Cross-party roadmap needed to implement pension reforms: Aegon

As DWP closes consultations on raft of new proposals, pension firms call for an implementation plan with cross-party support

Pension companies are calling for a cross-party ‘grand implementation plan’ to ensure wide-reaching reforms, currently being proposed, are introduced in managed stages over the next decade.

A host of DWP consultations close today on proposals that were initially floated in the Chancellor’s Mansion House speech in July. These significant reforms come on top of planned auto-enrolment enhancement and the delayed implementation of the pensions dashboard. 

These consultations cover the introduction decumulation-only CDC, potential solutions for the small pension pot problem, wider retirement choices for trust-based scheme members, DB changes, improving the skillset of trustees and plans to encourage wider investment into more illiquid assets. 

In order to manage these changes Aegon has suggested a pensions roadmap, running until 2030, a period which is likely to cover two general elections.

Aegon pensions director Steven Cameron says: “The Government and regulators have gone into overdrive with a highly ambitious and radical pack of pension policy proposals. 

“With so many links and inter-dependencies, we need a ‘grand implementation plan’ which in light of the forthcoming general election would hopefully have support across political parties.

“This will include setting priorities, reflecting both a logical sequence but also importantly the size of potential improvements in member outcomes.”

He adds that the DWP’s own analysis shows that enhancements to auto-enrolment could improve member outcomes by more than all the other policy initiatives.
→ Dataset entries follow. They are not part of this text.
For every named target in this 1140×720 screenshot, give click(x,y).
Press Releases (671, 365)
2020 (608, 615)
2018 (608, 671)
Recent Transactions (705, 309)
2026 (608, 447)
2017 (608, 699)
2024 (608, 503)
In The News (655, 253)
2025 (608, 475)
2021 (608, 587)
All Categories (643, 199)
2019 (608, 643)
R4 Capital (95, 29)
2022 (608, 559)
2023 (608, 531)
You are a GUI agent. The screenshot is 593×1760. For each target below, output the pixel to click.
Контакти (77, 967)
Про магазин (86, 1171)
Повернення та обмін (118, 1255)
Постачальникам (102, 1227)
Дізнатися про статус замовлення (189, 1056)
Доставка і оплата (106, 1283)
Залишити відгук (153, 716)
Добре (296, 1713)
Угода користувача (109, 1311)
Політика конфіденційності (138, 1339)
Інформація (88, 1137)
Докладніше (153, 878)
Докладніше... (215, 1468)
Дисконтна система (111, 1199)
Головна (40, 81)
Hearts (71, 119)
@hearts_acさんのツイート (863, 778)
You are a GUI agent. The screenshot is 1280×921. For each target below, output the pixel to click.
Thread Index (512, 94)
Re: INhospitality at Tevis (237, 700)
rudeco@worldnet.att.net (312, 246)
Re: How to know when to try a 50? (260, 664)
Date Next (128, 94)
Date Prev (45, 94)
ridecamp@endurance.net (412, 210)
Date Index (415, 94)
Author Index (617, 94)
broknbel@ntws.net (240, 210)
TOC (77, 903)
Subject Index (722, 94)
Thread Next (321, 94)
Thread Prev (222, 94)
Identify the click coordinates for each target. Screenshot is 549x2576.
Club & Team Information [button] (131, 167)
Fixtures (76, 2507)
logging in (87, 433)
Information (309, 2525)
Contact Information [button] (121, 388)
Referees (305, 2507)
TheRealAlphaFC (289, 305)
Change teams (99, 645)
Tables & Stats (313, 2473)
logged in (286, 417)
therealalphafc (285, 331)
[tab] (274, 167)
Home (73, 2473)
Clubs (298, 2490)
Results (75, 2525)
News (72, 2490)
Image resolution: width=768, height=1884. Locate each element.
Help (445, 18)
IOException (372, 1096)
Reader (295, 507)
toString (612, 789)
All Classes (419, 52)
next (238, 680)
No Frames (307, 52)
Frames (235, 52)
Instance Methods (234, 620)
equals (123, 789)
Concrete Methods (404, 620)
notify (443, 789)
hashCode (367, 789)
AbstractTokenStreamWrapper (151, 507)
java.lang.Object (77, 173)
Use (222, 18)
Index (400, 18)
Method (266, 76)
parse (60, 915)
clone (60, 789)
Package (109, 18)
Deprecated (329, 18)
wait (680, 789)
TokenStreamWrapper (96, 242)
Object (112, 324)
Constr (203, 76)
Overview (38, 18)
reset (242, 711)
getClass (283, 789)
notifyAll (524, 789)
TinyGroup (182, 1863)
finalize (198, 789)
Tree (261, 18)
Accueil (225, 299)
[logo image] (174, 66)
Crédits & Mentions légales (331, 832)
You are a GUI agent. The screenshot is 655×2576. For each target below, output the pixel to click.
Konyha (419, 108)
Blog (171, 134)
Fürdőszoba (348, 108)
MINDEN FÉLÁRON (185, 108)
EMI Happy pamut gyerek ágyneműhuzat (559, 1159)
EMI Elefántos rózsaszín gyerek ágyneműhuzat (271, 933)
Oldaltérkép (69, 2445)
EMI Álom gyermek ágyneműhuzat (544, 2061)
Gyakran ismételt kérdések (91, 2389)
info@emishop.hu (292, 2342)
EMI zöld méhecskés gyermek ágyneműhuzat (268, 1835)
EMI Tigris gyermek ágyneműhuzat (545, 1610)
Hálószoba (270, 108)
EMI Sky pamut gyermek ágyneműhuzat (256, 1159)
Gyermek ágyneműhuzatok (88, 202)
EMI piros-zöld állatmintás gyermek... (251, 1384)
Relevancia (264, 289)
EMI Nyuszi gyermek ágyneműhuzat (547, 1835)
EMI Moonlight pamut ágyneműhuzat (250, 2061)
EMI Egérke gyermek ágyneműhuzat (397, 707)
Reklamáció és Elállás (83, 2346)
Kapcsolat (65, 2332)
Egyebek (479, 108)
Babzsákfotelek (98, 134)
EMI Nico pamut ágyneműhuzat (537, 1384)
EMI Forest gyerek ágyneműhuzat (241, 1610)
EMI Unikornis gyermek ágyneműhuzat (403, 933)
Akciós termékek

Cameron adds: “We urge government to concurrently focus on the value for money framework, which is expected to lead to greater, faster scheme consolidation, and pension dashboards. These will both have particularly far-reaching benefits for many millions of members as well as being important building blocks to offering wider retirement choices for trust-based members as well as solutions to small deferred pension pots.

“In contrast, we’d recommend deferring any requirement for trustees to design default retirement income solutions until later in the decade, while consideration of decumulation-only CDC needs to factor in both the many outstanding questions here as well as the time industry will take to consider supplying these.”